Swarthout is a London-based data scientist. She became interested in medieval art thanks to an art history class she took while studying for her statistician’s degree. Four years ago, she started an account called Weird Medieval Guys on X, formerly known as Twitter.
Since then, she has been collecting the weirdest medieval images she can find, such as a woman throwing up a small demon, an eagle with human faces covering its body and a man with an indifferent expression being brutally stabbed in the head. She posts such images alongside understated captions like “turtle having fun, Germany, 15th century” or “a 14th-century door in Exeter cathedral that has a hole in it for cats to come and go.” Today, the account has over 600,000 followers.
“It’s been thrilling to see the interest in medieval art that my account has sparked,” she tells the Bookseller’ Lauren Brown. In the new book, “I think we’ve done a brilliant job of capturing the spirit of the original Weird Medieval Guys account while adding lots of brilliant new content for people to enjoy over and over again.”
Swarthout also has an Instagram account, a Substack newsletter and a podcast dedicated to medieval history. She hopes to debunk myths and misunderstandings surrounding the period.
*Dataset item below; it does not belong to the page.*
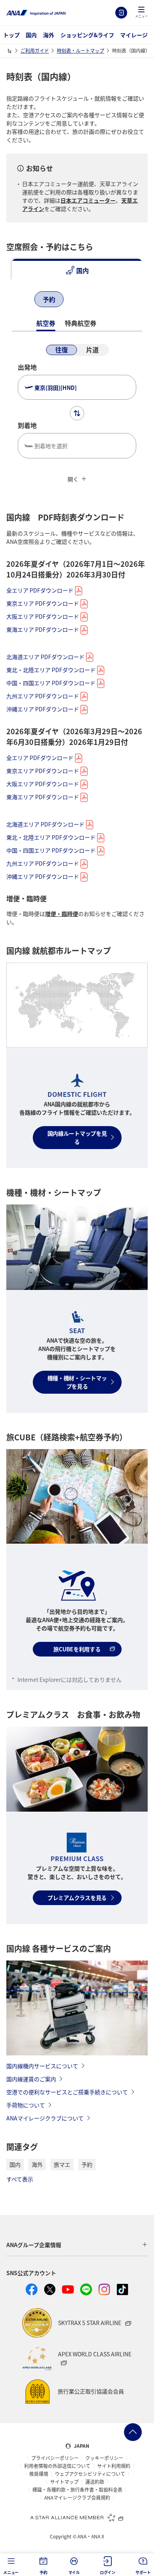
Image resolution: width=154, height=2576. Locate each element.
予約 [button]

For instance, most of the artists drawing the “weird medieval guys” were “just people with a job to do,” she tells the Guardian’s Phil Harrison. “They weren’t imbuing their illustrations with a unique artistic spirit; they were just tradespeople.”
third wheel, france, 15th century pic.twitter.com/rmv0ZpUvXw— weird medieval guys BOOK OUT NOW !! (@WeirdMedieval) November 10, 2023
Although the illustrations in the book are otherworldy, Swarthout manages to connect them to the present day, “noting the many parallels between medieval and modern life,” says Marianne Tatepo, publishing director of the imprint Square Peg, to the Bookseller. “From how hard wooing is, to landlord issues and the whole plague thing, we have much in common with our forebears.”
At the same time, Swarthout tries to avoid focusing too much on contemporary narratives or judgments about the images. Instead, she aims to provide new insights into everyday life during this period of history—which requires looking beyond criticisms of the art’s quality.
“People might ask why they couldn’t draw animals right or why certain things look weird, but I think that’s a reductive way of looking at it,” Swarthout tells the Guardian. “There’s so much contained in this art—and particularly in the fact that a lot of it isn’t all that well-executed or approached with the artistic precision that we’re familiar with—that actually tells us so much about medieval life.”